According to recent estimates from the Federal Highway Administration, there are over 300,000 wildlife-vehicle collisions in the United States every year. Even more concerning, nearly 2,000 of these incidents are deadly for the driver. These statistics underscore why it’s important to take the proper precautions to avoid a collision with an animal. Whether you’re driving in the city or the country, here are some tips to keep you safe behind the wheel and prepared in the event that an animal approaches the road.
- Remain alert at all times and watch out for animals.
- Slow down if you see an animal up ahead, as it is generally unpredictable.
- Slow down at designated animal crossing areas marked by road signs.
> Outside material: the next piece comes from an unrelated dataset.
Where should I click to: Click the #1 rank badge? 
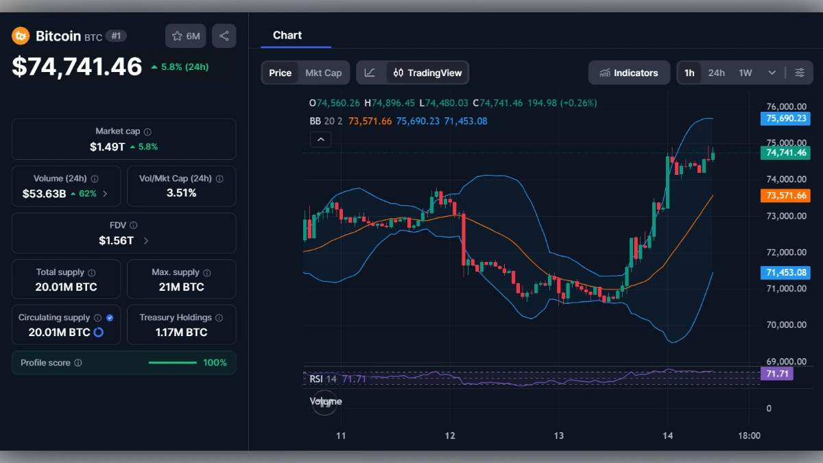[117, 36]
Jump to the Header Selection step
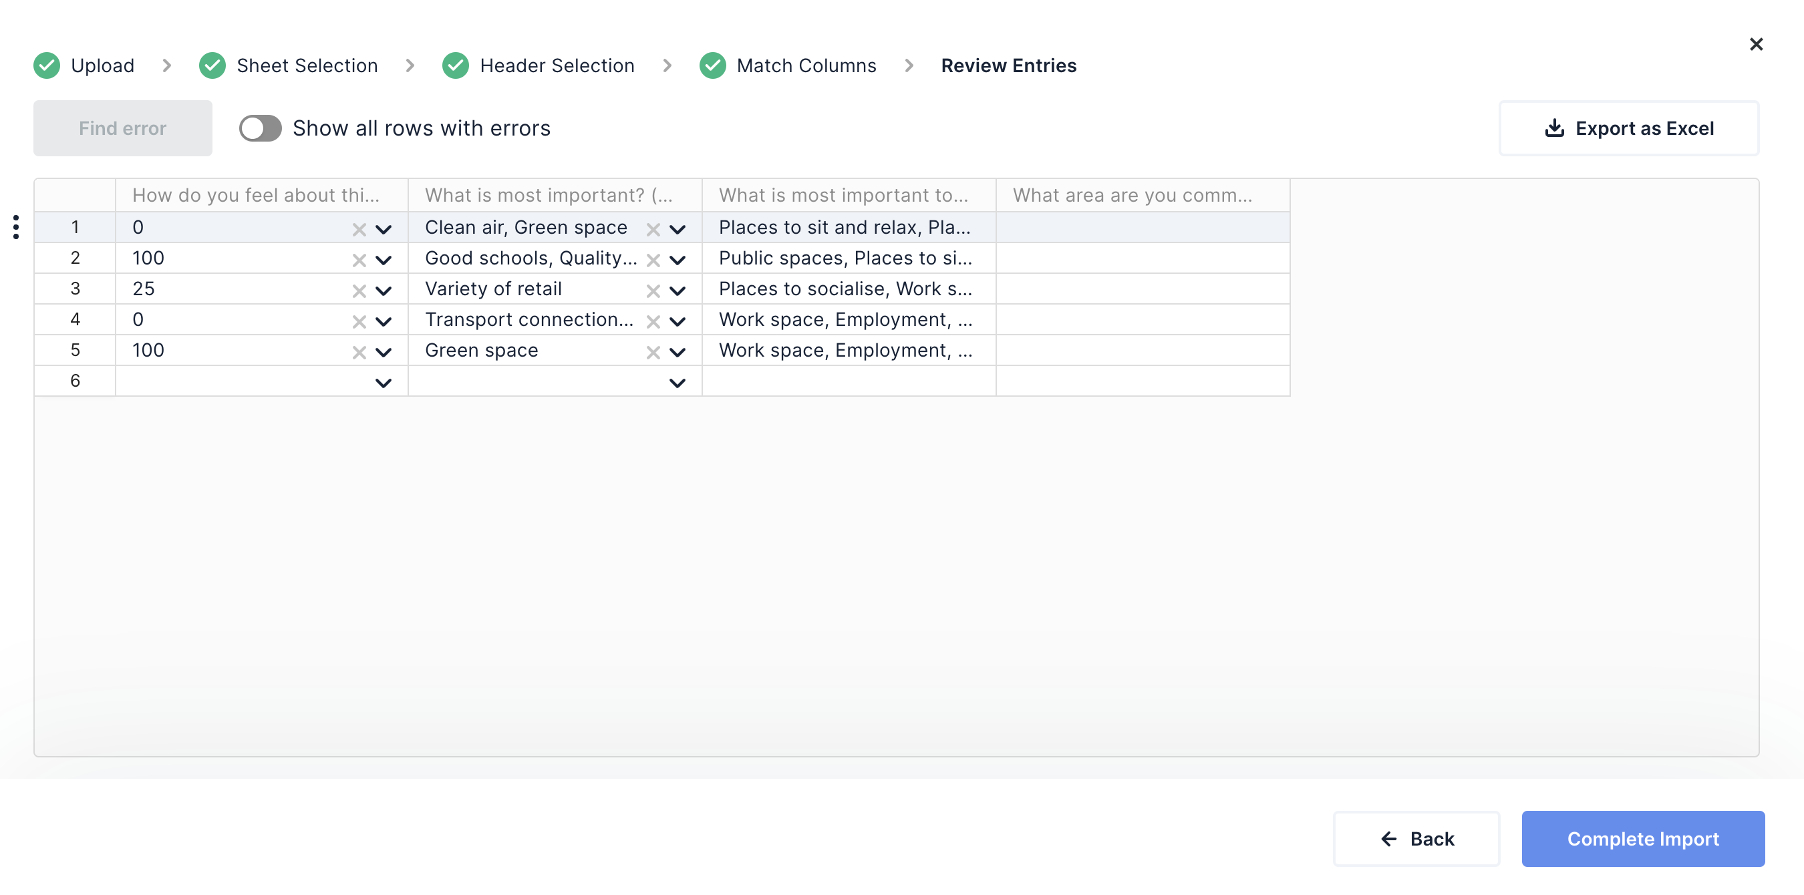The image size is (1804, 895). 556,66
These signs indicate that the area has a lot of animal traffic and an increased potential for accidents.
- Use your high beams at night to see animals easier.
- Watch your speed, especially during dusk and at night.
- Have your vehicle’s brakes and tires checked regularly to ensure they are in safe working order.
- Watch out for movement and shiny eyes on the roadsides. Slow down if you see anything suspicious. In addition, slow down on blind curve areas of the road.
- If you see an animal in front of you, do not swerve because it may cause you to hit another vehicle, side rail or lose control all together. Use your brakes immediately.
- Always wear a seat belt—it’s your best safety defense. Animal and vehicle collisions are especially commonplace between October and December. Make sure you are especially diligent as you drive during this time.
- Animal and vehicle collisions are especially commonplace between October and December. Make sure you are especially diligent as you drive during this time.
If a Collision Occurs
In the event that your vehicle collides with an animal, pull off to the side of the road and call the state patrol or local police department. Do not attempt to move the animal if it is lying in the middle of the road. Never leave your vehicle to check on an injured animal, as it may still be alive and potentially dangerous to you. Stay in your vehicle until help arrives.